No discurso Bolsonaro afirmou que atualmente "todos sabem" o que é o governo federal, o Congresso e o Supremo Tribunal Federal. Neste momento fez uma pausa para seus apoiadores se manifestarem. A plateia bolsonarista, que conhece bem o pensamento do chefe, respondeu vaiando quando ele falou do STF.

Os seguidores radicais do bolsonarismo acreditam que, legitimado por uma eventual reeleição, o chefe poderá cumprir os pedidos expressos em algumas faixas e cartazes empunhados por alguns dos manifestantes deste Sete de Setembro, pedindo de "golpe militar com Bolsonaro no poder", volta do AI-5, fechamento do STF.

Além de um ato de campanha eleitoral, o discurso de Bolsonaro foi uma ameaça explícita à oposição e aos ministros do Supremo Tribunal Federal.

Conforme amplamente anunciado, Bolsonaro sequestrou as comemorações do 7 de Setembro, transformando-as em megacomícios eleitorais. Ou seja, grana e estrutura públicas para financiar a sua campanha. Em qualquer República menos bananeira, em que instituições funcionem normalmente, ele teria a candidatura impugnada.
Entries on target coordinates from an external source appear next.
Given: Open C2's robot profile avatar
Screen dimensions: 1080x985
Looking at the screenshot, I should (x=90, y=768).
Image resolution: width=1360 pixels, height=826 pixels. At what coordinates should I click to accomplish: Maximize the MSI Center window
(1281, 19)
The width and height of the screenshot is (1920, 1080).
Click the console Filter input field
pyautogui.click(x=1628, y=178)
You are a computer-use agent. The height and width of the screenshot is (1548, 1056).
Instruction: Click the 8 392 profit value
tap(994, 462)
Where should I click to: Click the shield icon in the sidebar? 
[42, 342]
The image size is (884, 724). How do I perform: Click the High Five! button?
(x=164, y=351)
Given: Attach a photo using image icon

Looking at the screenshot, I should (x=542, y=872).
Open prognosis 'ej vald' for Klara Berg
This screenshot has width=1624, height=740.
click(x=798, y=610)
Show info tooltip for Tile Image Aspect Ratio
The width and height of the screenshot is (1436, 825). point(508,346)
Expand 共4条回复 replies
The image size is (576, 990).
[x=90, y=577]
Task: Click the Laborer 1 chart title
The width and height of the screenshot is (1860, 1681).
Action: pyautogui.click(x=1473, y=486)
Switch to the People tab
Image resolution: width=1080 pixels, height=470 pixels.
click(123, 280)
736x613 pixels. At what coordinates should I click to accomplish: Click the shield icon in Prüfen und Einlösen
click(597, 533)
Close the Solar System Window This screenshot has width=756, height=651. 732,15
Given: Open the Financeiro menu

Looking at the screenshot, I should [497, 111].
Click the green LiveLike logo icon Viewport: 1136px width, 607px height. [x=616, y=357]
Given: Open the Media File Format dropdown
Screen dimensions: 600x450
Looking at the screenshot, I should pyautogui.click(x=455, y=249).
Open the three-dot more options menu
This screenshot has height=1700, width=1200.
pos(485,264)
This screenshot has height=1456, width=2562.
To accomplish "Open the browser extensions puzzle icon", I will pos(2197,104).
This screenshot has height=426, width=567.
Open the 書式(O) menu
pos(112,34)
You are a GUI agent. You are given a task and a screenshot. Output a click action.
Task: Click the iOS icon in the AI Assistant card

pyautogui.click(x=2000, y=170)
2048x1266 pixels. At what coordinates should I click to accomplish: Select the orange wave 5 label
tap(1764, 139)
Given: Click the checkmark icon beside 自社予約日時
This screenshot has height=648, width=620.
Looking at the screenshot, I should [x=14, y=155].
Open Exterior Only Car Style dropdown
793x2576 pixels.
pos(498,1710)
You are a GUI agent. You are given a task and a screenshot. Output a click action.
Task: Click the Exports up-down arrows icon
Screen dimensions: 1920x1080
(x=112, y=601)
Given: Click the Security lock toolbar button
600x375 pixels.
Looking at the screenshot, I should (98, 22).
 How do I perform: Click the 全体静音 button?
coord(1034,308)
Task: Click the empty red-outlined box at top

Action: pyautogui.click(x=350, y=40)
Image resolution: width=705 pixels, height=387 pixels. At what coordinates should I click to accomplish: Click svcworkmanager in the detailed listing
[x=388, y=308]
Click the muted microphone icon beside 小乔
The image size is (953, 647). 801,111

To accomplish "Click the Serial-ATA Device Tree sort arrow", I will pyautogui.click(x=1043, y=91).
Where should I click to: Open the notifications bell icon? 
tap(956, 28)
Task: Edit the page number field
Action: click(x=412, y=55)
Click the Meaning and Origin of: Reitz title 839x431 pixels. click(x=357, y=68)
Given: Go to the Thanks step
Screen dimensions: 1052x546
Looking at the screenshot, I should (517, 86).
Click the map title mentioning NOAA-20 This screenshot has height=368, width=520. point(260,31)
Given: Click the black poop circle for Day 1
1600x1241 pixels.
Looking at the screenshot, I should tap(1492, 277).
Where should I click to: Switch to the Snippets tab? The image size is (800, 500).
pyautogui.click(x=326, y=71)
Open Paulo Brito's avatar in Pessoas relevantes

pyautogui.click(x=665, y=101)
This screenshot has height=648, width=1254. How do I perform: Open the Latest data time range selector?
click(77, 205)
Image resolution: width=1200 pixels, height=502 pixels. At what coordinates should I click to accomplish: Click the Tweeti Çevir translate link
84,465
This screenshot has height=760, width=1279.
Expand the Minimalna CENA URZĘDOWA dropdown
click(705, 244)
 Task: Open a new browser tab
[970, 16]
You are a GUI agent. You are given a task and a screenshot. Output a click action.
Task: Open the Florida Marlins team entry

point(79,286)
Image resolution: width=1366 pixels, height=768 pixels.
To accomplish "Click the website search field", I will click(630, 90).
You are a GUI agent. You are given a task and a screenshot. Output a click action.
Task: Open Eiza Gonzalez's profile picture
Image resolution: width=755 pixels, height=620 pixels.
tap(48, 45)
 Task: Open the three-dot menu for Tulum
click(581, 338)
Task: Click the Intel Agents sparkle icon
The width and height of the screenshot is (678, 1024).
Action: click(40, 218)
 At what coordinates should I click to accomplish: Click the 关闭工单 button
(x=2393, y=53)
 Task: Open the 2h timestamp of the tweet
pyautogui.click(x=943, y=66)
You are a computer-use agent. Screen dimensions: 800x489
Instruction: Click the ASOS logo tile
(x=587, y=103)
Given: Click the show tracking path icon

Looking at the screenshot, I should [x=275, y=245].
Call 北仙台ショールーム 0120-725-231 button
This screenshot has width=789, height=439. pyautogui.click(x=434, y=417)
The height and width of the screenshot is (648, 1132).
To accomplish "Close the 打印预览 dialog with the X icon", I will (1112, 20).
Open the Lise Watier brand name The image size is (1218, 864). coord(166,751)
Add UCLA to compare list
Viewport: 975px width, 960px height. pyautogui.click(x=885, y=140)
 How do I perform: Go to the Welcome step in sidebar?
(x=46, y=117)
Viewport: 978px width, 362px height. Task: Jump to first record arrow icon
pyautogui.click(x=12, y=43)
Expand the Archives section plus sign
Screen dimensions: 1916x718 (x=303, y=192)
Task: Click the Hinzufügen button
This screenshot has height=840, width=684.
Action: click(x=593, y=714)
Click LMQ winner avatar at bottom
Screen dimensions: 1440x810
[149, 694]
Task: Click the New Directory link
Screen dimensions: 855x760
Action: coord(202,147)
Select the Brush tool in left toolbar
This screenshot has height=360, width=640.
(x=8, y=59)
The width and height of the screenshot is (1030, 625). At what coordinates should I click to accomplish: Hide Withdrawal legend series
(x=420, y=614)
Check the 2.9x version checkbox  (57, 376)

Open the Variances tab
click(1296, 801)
Mas o presidente atacou sistematicamente o TSE e o STF, nos últimos anos, exatamente para que, chegando a este momento, ele pudesse alegar que uma cassação de chapa seria perseguição política. Ao mesmo tempo, Bolsonaro foi para o tudo ou nada, não se importa mais com a lei. Sabe que se perder, há grande chance de ir preso

A demonstração de força das micaretas golpistas deste 7 de Setembro deve servir para reforçar suas posições entre seus fãs e seguidores, entre empresários que o financiam e os políticos que o apoiam. Mas ele vai precisar de muito mais para conseguir o voto de uma parte da população que viu a vida piorar sob o seu governo. O povão não vai votar nele por conta desses comícios, mas se o preço dos alimentos cair.